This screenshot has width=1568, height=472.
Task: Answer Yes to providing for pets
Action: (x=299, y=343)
-.-.-
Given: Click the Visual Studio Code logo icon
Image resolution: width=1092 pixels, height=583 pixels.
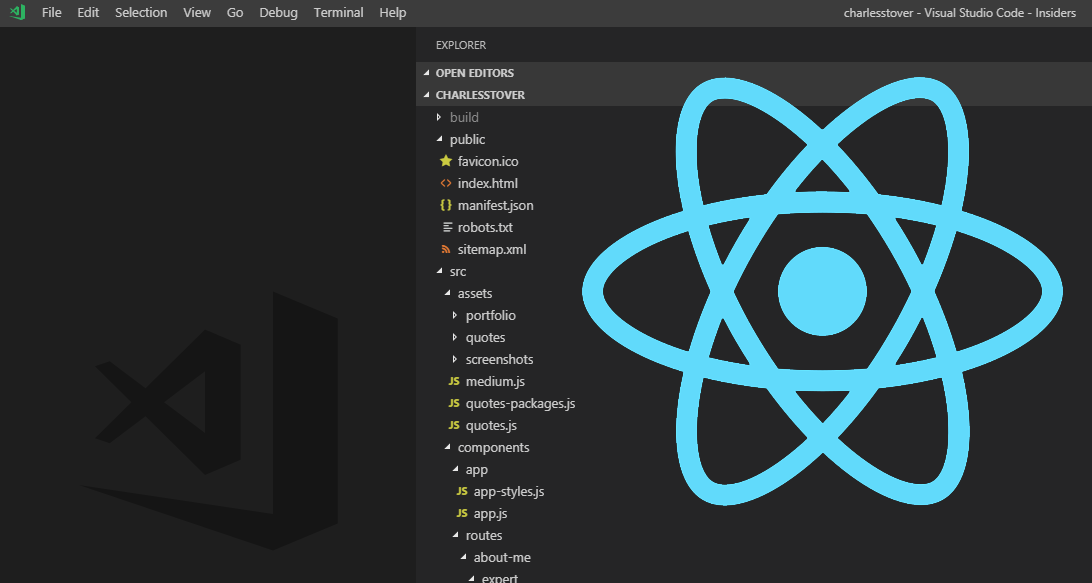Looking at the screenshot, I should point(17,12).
-.-.-
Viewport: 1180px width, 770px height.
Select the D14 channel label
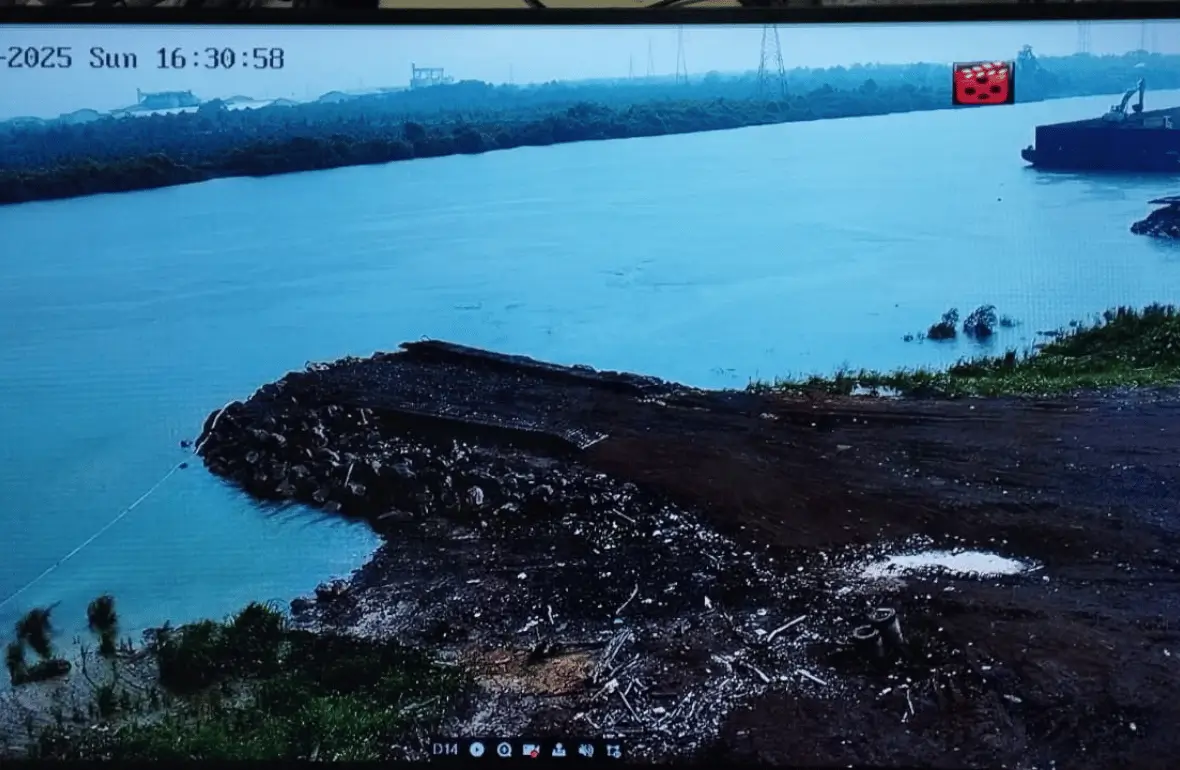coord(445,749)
-.-.-
◆ **PROMPT**
Please rewrite the rows starting at the line containing "This screenshot has width=1568, height=472." and ending at the line containing "Action: (x=299, y=343)", putting "livestock" in place of "pets" and leaving everything else unchanged.

◆ **THE COMPLETED TASK**
This screenshot has width=1568, height=472.
Task: Answer Yes to providing for livestock
Action: (x=299, y=343)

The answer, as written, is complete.